High doses of fluoride have repeatedly been found to interfere with the reproductive system of animals. Commonly observed effects in fluoride-exposed animals include: oxidative stress, damaged sperm, reduced sperm count, and reduced fertility. According to the authors of a recent study in the journal Reproductive Toxicology: "We conclude that fluoride treatment is associated with testicular disorders, which may be due to induction of oxidative stress in reproductive organs along with possible adverse effects of fluoride on pituitary testicular axis. The detailed mechanism of fluoride treatment on the male reproductive system has not been elucidated and will be the subject of future experiments " (Ghosh et al 2002).
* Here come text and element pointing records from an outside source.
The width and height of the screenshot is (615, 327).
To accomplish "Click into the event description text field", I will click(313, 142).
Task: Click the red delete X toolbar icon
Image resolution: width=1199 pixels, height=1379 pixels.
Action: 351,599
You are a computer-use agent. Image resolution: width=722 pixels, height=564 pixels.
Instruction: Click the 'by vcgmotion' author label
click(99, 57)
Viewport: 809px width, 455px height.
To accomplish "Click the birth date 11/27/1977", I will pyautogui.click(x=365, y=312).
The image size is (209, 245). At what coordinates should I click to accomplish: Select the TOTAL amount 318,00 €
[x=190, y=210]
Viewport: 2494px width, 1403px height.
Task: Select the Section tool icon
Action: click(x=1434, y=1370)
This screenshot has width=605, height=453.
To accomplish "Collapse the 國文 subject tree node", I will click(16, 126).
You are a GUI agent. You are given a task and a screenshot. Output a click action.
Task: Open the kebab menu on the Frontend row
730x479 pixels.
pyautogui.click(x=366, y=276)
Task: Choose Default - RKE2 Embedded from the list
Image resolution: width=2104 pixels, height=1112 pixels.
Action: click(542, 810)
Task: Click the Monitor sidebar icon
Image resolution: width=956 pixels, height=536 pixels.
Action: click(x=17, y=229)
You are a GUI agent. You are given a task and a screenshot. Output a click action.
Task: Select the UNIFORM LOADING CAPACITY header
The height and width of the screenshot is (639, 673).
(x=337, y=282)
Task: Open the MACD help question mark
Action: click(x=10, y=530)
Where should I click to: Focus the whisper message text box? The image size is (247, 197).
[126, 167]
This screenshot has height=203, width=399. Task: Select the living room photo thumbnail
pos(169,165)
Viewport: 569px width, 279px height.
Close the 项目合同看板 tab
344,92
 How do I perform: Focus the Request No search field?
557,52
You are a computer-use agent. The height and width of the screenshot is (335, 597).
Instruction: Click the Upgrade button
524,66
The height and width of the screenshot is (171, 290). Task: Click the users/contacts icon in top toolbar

Research on possible reproductive effects in humans is limited. Some recent research, however, indicates that fluoride exposure (at lower doses than given to animals) can cause toxic effects to human Sertoli cells and gonadotrophs, reduction in circulating testosterone, and reductions in total fertility rate. The dose at which fluoride can begin to cause these effects is not yet known.


  1. The vast majority of animal studies investigating fluoride's effect on bone strength, have found fluoride to have either no effect or a negative effect on strength. Very few animal studies have found a beneficial effect.
  2. Studies on human populations consuming fluoride in drinking water, have found an association between dental fluorosis and increased bone fracture in children; and between long-term consumption of fluoridated water and increased hip fracture in the elderly.
  3. Carefully conducted human clinical trials - including two "double-blind trials" - have found that fluoride (at doses of 18-34 mg/day for just 1-4 years) increases the rate of bone fracture, particularly hip fracture, among osteoporosis patients.
  4. Animal studies and human clinical trials indicate that fluoride can reduce bone strength before skeletal fluorosis is present.